RDN18-1	1776	0	0	0.0	0.0	0	0.5	N
RDN18-1	1777	0	0	0.0	0.0	0	0.5	N
RDN18-1	1778	0	0	0.0	0.0	0	0.5	N
RDN18-1	1779	0	0	0.0	0.0	0	0.5	N
RDN18-1	1780	25.0	9.0	6.91875	0.04513784971143676	1.8533447778805348	0.002490274610317811	Y

Summary information

After each use of probNORM the summary of run will be shown. It contains such informations as:

  • input file type
  • input and output file names
  • parameters thresholds: coverage, p-value, reactive positions
  • statictics about normalized transcripts

See the examples below.

BAM input

***** SUMMARY *****

    input mode: BAM
    input file/s: control: example/control.sorted.bam treated: example/treated.sorted.bam
    output file: test.output
    min coverage: 0
    max p-value: 1.0
    min reactive positions per transcript: 20%
    selected transcripts:  all
    total number of input transcripts: 3
    transcripts omitted due to low reactivity: 0
    transcripts normalized: 3

*******************

COUNTS input

***** SUMMARY *****

    input mode: COUNTS
    input file/s: data/counts-input.txt
    output file: test.output
    max p-value: 1.0
    min reactive positions per transcript: 20%
    total number of input transcripts: 2
    transcripts omitted due to low reactivity: 0
    transcripts normalized: 2

*******************

BAM example file

The example input files are prepared from the Mod-seq experiment downloaded from the SRA database (Accessions: SRR955862, SRR955864). Data preparation was performed as follows. The adapter handling step was performed with cutadapt. First, 3’ end adapters were trimmed, reads with 5’ end adapters were removed, and reads shorter than 20nt were discarded from further analysis.

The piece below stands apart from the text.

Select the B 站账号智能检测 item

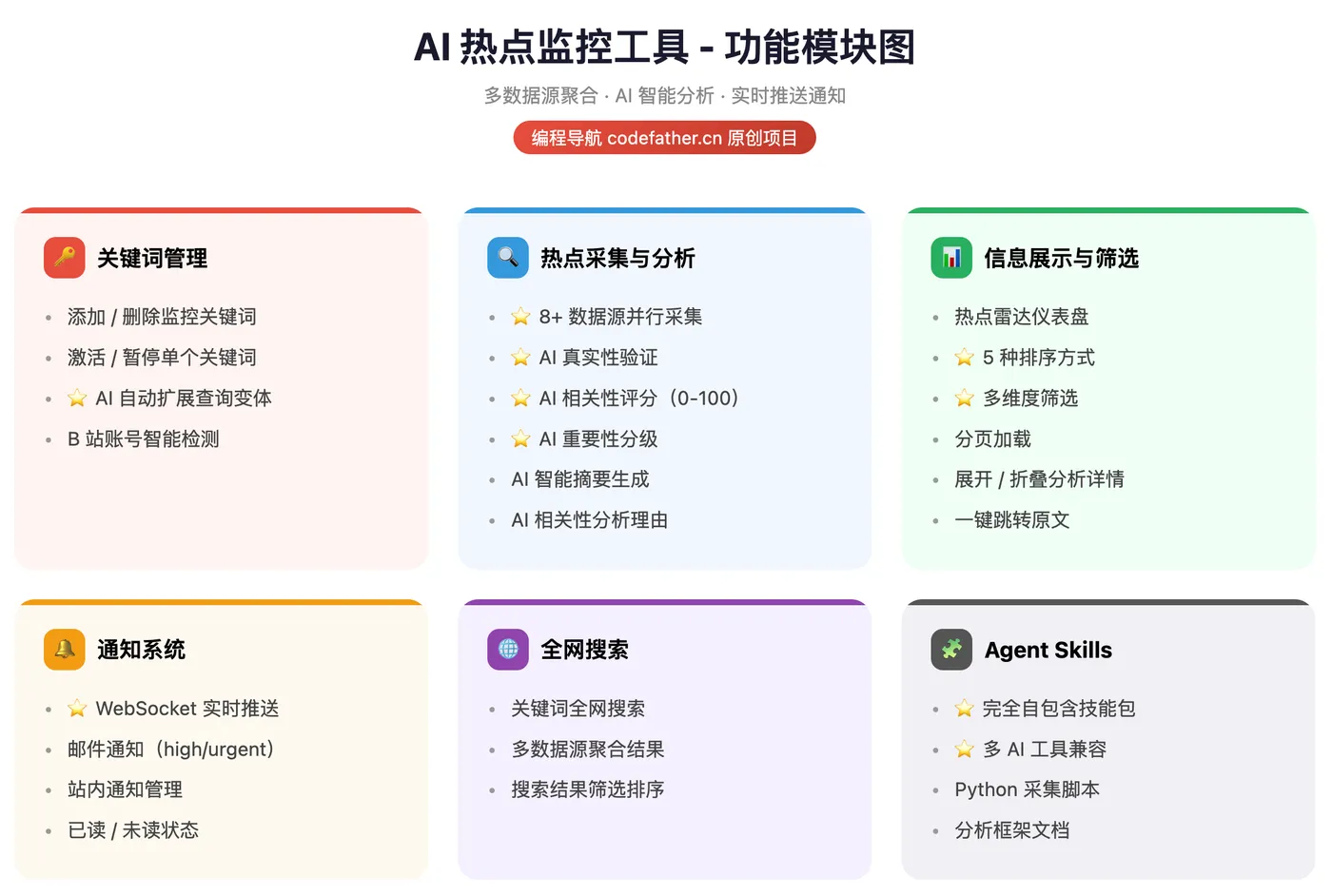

The remaining reads were filtered with FASTX-Toolkit to remove low-quality reads, where <80% of bases have quality >20. Next, obtained reads were mapped with bowtie2 to canonical transcripts of Saccharomyces cerevisiae retrieved with BioMart API v84. Sequences with similarity >0.95 were filtered out with CD-HIT. Unique mappings were used for reactivity profile calculation.

From the obtained dataset the 3 RNAs were filtered: RDN25-1, RDN18-1, SCR1 into example files: example/control.sorted.bam and example/treated.sorted.bam


Counts example file

File example/counts.txt contains the three RNAs from Mod-seq experiment above, and two transcripts: 5S in vivo and 5S in vitro from SHAPE-seq 2.0 experiment derived from RNA Mapping DataBase.


Contribution

If you notice any errors and mistakes, or would like to suggest some new features, please use Github's issue tracking system to report it at probNORM. You are also welcome to send a pull request with your corrections and suggestions.


License

This project is licensed under the terms of the GNU General Public License v3.0 license.